Man weiß es nicht, denn der Horst Seehofer spricht nicht viel. Mir ist das sehr sympathisch. Gerade heute wurde ich wieder Opfer gemeiner Sprechattacken. Erst ballerte im Bus ein gnadenloser Schnellsprecher ein wahres Trommelfeuer in meine Richtung ab. Dann versuchten zwei Damen in der S-Bahn durch Dauersprechen herauszufinden, ob sie in der richtigen Bahn sitzen. Ich leide dann schweigend. Ich schweige die ganze Zeit. Ich bin zwei Stunden unterwegs und schweige. Leider tue ich das offenbar nur aus Kontaktmangel. Das kränkt mich. Mit der richtigen Begleitung verwandele ich mich in ein Maschinengewehr und spreche noch schneller, als der Schnellsprecher im Bus. 

Mir ist das alles sehr peinlich. Ich möchte versuchen, mein Denken durch Meditation auf das Wort „Hefeweizen“ zu reduzieren. Sprechen will ich möglichst gar nicht mehr. Es wird nämlich nicht besser durch das Sprechen. Im Gegenteil. Ich rede mich um Kopf und Kragen. Ohne Not. Mein Glück ist nur, dass kaum noch jemand zuhört. Die Kulturtechnik des Zuhörens ist so gut wie ausgestorben. Kein Wunder, denn wer zuhört, kann eben selbst nicht sprechen. Und umgekehrt. 

Das kleinere Übel


In dieser Woche stand in der Zeitung, dass ein junger Mann im thüringischen Sondershausen beim Kirschkernweitspucken vom Balkon gestürzt ist. Er fiel aus dem dritten Stock hinunter und erlitt sehr schwere Verletzungen. Daran sieht man mal wieder, dass Kirschen essen eine sehr gefährliche Sportart ist. Wahrscheinlich kommt daher auch das Sprichwort, mit jemandem sei nicht gut Kirschen essen. Vielleicht, wenn sich der Balkon des Betreffenden in einem der Obergeschosse eines Hauses befindet. Gut Kirschen essen ist nur mit Mietern oder Eigentümern, die im Erdgeschoss wohnen und die eine Terrasse haben. Demnach ist mit mir auch nicht gut Kirschen essen. Offenbar gibt es nun eine Reihe von Menschen, die solcherlei Risiken nicht länger auf sich nehmen wollen und das Kirschkernweitspucken von den Balkonen in ungefährlichere Regionen verlagern. Jedenfalls sah sich ein von mir häufig aufgesuchter Lebensmittelmarkt veranlasst, vor seinen Obstauslagen ein Schild mit der Ermahnung aufzustellen, die Kerne des probierten Obstes AUF KEINEN FALL in die Warenregale zu spucken.

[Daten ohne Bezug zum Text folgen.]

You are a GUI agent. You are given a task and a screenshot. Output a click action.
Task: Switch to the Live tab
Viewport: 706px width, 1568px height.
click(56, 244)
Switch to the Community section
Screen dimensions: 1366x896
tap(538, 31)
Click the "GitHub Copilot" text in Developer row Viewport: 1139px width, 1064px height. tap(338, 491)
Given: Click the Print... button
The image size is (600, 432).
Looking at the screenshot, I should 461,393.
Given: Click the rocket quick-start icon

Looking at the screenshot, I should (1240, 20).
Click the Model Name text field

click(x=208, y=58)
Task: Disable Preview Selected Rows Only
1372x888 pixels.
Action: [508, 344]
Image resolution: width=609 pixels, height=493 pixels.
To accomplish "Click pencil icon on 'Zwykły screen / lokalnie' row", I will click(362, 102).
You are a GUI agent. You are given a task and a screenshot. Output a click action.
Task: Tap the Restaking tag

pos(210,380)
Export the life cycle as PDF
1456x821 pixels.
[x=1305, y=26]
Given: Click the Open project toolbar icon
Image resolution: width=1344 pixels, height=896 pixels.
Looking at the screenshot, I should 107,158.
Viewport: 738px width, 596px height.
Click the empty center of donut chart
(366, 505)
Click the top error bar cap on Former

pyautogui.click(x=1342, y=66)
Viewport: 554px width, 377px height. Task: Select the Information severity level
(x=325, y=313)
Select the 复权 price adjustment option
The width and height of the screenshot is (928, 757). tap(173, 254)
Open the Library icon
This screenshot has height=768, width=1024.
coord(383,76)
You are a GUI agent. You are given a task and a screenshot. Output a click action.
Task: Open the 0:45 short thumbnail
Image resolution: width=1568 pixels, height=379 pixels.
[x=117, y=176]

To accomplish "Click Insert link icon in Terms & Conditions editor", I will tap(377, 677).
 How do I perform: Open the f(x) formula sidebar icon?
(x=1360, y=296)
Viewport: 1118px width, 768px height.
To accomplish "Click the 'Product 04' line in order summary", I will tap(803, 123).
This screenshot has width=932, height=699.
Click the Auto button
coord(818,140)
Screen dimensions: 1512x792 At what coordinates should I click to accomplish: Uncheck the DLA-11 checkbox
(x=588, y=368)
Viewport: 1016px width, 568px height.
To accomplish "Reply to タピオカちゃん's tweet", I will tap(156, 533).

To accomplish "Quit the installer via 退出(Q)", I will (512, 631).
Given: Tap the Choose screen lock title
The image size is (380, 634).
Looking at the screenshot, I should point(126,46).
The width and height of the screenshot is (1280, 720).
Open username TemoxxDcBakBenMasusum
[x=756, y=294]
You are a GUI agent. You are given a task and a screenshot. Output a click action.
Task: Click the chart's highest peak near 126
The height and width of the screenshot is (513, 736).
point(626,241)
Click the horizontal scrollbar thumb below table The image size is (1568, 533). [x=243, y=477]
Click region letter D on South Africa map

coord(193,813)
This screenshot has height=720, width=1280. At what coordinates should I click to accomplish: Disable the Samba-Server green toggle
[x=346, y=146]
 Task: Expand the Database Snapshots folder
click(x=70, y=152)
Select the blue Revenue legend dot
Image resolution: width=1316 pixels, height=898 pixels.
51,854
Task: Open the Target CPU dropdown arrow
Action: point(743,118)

Das stellt die Organisatoren des Kirschkernweitspuckens freilich vor besondere Herausforderungen. Die verschiedenen Auslagen und Regale stellen nun einmal vorzügliche Entfernungsmarken dar, wenn die Startposition für alle Teilnehmer gleich ist. Wo soll man denn die Kerne statt dessen hinspucken? Davon stand nichts auf dem Schild. Nur AUF KEINEN FALL in die Warenregale. Die Begründung war doch sehr fadenscheinig: Es sei für Kunden und Mitarbeiter unappetitlich. Es ist doch fraglich, ob es appetitlicher ist, wenn die Kirschkerne einfach so in den Gängen herumliegen. Außerdem muss man befürchten, dass unversehens der Mann mit der Riesenkehrmaschine herbeischwebt und den Kirschkern entfernt, bevor ordentlich gemessen und dokumentiert werden konnte. 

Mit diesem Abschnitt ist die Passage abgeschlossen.